** Task directions **
Count the lines below that contain the string "will", treating uppercase and lowercase as different. Give only the number.

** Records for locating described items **
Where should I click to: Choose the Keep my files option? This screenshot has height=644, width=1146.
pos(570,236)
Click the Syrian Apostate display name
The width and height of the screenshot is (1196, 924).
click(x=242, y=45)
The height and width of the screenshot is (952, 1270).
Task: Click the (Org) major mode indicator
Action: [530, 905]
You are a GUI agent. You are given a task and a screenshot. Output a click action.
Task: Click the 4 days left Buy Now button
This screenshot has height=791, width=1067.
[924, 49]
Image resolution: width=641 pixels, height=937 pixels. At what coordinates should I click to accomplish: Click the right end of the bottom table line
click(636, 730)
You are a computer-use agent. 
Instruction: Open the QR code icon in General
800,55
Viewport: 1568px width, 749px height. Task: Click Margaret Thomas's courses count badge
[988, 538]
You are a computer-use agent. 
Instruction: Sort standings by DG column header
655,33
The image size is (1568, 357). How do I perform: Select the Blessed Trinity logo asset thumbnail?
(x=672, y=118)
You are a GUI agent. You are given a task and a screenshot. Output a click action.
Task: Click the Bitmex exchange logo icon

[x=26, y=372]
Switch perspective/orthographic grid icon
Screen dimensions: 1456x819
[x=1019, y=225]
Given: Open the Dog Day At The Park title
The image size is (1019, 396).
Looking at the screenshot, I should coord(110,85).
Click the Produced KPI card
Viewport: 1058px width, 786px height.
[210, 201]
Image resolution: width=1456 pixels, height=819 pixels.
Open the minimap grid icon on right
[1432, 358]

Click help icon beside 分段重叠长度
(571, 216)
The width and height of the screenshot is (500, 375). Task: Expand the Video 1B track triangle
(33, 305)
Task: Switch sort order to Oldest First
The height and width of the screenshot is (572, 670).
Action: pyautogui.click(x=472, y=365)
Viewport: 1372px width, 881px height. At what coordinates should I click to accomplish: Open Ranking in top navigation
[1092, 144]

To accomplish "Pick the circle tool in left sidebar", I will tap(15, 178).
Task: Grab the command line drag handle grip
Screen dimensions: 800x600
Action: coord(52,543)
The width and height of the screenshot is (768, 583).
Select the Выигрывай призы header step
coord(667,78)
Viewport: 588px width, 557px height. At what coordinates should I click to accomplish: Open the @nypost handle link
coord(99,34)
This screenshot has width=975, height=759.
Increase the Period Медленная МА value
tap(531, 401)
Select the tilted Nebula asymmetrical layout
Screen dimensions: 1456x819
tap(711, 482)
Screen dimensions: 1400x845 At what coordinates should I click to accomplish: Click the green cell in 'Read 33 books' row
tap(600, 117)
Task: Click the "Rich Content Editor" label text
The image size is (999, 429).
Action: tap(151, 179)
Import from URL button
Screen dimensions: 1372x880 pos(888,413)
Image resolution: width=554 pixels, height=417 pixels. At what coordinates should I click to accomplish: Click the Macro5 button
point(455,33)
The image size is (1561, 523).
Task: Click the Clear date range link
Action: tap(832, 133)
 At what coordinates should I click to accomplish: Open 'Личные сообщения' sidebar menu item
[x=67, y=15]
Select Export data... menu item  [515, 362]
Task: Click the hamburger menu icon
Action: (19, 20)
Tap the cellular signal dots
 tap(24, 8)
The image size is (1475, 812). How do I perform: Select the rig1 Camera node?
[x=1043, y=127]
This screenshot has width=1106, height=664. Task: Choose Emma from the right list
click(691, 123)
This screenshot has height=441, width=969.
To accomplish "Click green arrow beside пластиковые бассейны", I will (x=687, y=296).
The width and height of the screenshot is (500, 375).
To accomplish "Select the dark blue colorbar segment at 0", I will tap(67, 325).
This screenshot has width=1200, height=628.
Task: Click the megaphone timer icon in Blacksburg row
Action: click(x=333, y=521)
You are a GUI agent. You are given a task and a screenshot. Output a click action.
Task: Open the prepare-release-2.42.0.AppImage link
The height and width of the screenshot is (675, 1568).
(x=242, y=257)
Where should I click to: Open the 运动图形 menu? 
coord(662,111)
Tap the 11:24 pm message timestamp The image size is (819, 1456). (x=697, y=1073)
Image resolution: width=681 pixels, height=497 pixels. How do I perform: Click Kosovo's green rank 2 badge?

** Exercise answer **
3